Instructions for the task> Output the entries that follow, word for word.

Collected data entries
● ● ●

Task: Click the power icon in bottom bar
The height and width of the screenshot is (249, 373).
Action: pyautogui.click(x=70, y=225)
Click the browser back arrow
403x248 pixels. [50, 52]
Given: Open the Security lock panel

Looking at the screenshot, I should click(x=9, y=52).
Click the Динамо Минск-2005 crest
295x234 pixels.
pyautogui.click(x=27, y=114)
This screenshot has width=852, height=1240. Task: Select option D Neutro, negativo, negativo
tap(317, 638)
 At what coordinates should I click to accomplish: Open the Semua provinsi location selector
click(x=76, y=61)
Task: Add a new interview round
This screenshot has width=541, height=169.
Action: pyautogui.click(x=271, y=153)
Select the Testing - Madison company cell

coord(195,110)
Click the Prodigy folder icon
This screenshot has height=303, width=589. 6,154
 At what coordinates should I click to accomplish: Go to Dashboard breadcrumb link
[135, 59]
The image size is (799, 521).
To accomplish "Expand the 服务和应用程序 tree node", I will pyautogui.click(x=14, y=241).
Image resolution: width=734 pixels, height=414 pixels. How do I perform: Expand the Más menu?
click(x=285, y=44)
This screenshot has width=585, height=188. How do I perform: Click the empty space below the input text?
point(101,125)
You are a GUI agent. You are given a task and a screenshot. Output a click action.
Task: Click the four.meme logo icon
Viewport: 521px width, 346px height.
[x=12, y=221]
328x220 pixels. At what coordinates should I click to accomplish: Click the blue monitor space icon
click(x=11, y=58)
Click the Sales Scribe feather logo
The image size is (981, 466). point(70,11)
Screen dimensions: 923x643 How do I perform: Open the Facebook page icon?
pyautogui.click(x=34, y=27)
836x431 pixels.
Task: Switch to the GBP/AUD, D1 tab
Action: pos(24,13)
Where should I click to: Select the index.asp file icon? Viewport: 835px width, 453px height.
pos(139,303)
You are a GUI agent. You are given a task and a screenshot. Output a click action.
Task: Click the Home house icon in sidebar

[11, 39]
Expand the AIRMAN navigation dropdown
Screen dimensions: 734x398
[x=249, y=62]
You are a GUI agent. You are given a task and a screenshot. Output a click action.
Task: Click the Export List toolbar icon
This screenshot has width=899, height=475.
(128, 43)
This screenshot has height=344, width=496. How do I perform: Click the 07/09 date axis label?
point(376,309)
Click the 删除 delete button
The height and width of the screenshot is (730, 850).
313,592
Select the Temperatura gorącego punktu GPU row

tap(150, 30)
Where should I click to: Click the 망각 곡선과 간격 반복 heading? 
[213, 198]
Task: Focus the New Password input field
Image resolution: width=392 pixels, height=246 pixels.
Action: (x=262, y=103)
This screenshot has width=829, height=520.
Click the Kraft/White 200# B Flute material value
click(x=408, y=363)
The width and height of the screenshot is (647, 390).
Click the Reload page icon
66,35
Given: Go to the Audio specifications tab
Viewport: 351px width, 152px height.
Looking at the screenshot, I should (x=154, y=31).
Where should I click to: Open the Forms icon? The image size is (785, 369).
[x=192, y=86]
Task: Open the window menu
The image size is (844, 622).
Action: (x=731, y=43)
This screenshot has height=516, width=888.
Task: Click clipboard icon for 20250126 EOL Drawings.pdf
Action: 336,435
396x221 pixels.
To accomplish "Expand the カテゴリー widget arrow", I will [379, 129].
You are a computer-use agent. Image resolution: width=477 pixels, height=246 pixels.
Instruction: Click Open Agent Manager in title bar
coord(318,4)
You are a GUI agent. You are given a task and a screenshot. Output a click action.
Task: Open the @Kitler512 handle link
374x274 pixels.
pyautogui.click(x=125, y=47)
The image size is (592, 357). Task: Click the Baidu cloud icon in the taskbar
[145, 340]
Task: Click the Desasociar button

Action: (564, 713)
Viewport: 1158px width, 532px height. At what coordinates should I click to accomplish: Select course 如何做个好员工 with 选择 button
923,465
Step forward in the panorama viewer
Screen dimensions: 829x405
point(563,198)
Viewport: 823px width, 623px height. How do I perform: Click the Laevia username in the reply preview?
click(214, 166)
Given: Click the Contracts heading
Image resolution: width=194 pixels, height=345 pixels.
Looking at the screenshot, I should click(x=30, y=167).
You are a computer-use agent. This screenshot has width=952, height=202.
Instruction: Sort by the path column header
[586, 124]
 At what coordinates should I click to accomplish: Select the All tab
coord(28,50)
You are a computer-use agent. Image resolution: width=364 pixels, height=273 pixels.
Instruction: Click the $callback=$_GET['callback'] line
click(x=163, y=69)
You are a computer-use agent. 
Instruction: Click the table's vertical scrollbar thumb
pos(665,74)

● ● ●

Task result>
Task: Click the power icon in bottom bar
The height and width of the screenshot is (249, 373).
Action: pyautogui.click(x=70, y=225)
Click the browser back arrow
403x248 pixels. [50, 52]
Given: Open the Security lock panel

Looking at the screenshot, I should click(x=9, y=52).
Click the Динамо Минск-2005 crest
295x234 pixels.
pyautogui.click(x=27, y=114)
This screenshot has width=852, height=1240. Task: Select option D Neutro, negativo, negativo
tap(317, 638)
 At what coordinates should I click to accomplish: Open the Semua provinsi location selector
click(x=76, y=61)
Task: Add a new interview round
This screenshot has width=541, height=169.
Action: pyautogui.click(x=271, y=153)
Select the Testing - Madison company cell

coord(195,110)
Click the Prodigy folder icon
This screenshot has height=303, width=589. 6,154
 At what coordinates should I click to accomplish: Go to Dashboard breadcrumb link
[135, 59]
The image size is (799, 521).
To accomplish "Expand the 服务和应用程序 tree node", I will pyautogui.click(x=14, y=241).
Image resolution: width=734 pixels, height=414 pixels. How do I perform: Expand the Más menu?
click(x=285, y=44)
This screenshot has width=585, height=188. How do I perform: Click the empty space below the input text?
point(101,125)
You are a GUI agent. You are given a task and a screenshot. Output a click action.
Task: Click the four.meme logo icon
Viewport: 521px width, 346px height.
[x=12, y=221]
328x220 pixels. At what coordinates should I click to accomplish: Click the blue monitor space icon
click(x=11, y=58)
Click the Sales Scribe feather logo
The image size is (981, 466). point(70,11)
Screen dimensions: 923x643 How do I perform: Open the Facebook page icon?
pyautogui.click(x=34, y=27)
836x431 pixels.
Task: Switch to the GBP/AUD, D1 tab
Action: pos(24,13)
Where should I click to: Select the index.asp file icon? Viewport: 835px width, 453px height.
pos(139,303)
You are a GUI agent. You are given a task and a screenshot. Output a click action.
Task: Click the Home house icon in sidebar

[11, 39]
Expand the AIRMAN navigation dropdown
Screen dimensions: 734x398
[x=249, y=62]
You are a GUI agent. You are given a task and a screenshot. Output a click action.
Task: Click the Export List toolbar icon
This screenshot has width=899, height=475.
(128, 43)
This screenshot has height=344, width=496. How do I perform: Click the 07/09 date axis label?
point(376,309)
Click the 删除 delete button
The height and width of the screenshot is (730, 850).
313,592
Select the Temperatura gorącego punktu GPU row

tap(150, 30)
Where should I click to: Click the 망각 곡선과 간격 반복 heading? 
[213, 198]
Task: Focus the New Password input field
Image resolution: width=392 pixels, height=246 pixels.
Action: (x=262, y=103)
This screenshot has width=829, height=520.
Click the Kraft/White 200# B Flute material value
click(x=408, y=363)
The width and height of the screenshot is (647, 390).
Click the Reload page icon
66,35
Given: Go to the Audio specifications tab
Viewport: 351px width, 152px height.
Looking at the screenshot, I should (x=154, y=31).
Where should I click to: Open the Forms icon? The image size is (785, 369).
[x=192, y=86]
Task: Open the window menu
The image size is (844, 622).
Action: (x=731, y=43)
This screenshot has height=516, width=888.
Task: Click clipboard icon for 20250126 EOL Drawings.pdf
Action: 336,435
396x221 pixels.
To accomplish "Expand the カテゴリー widget arrow", I will [379, 129].
You are a computer-use agent. Image resolution: width=477 pixels, height=246 pixels.
Instruction: Click Open Agent Manager in title bar
coord(318,4)
You are a GUI agent. You are given a task and a screenshot. Output a click action.
Task: Open the @Kitler512 handle link
374x274 pixels.
pyautogui.click(x=125, y=47)
The image size is (592, 357). Task: Click the Baidu cloud icon in the taskbar
[145, 340]
Task: Click the Desasociar button

Action: (564, 713)
Viewport: 1158px width, 532px height. At what coordinates should I click to accomplish: Select course 如何做个好员工 with 选择 button
923,465
Step forward in the panorama viewer
Screen dimensions: 829x405
point(563,198)
Viewport: 823px width, 623px height. How do I perform: Click the Laevia username in the reply preview?
click(214, 166)
Given: Click the Contracts heading
Image resolution: width=194 pixels, height=345 pixels.
Looking at the screenshot, I should click(x=30, y=167).
You are a computer-use agent. This screenshot has width=952, height=202.
Instruction: Sort by the path column header
[586, 124]
 At what coordinates should I click to accomplish: Select the All tab
coord(28,50)
You are a computer-use agent. Image resolution: width=364 pixels, height=273 pixels.
Instruction: Click the $callback=$_GET['callback'] line
click(x=163, y=69)
You are a computer-use agent. 
Instruction: Click the table's vertical scrollbar thumb
pos(665,74)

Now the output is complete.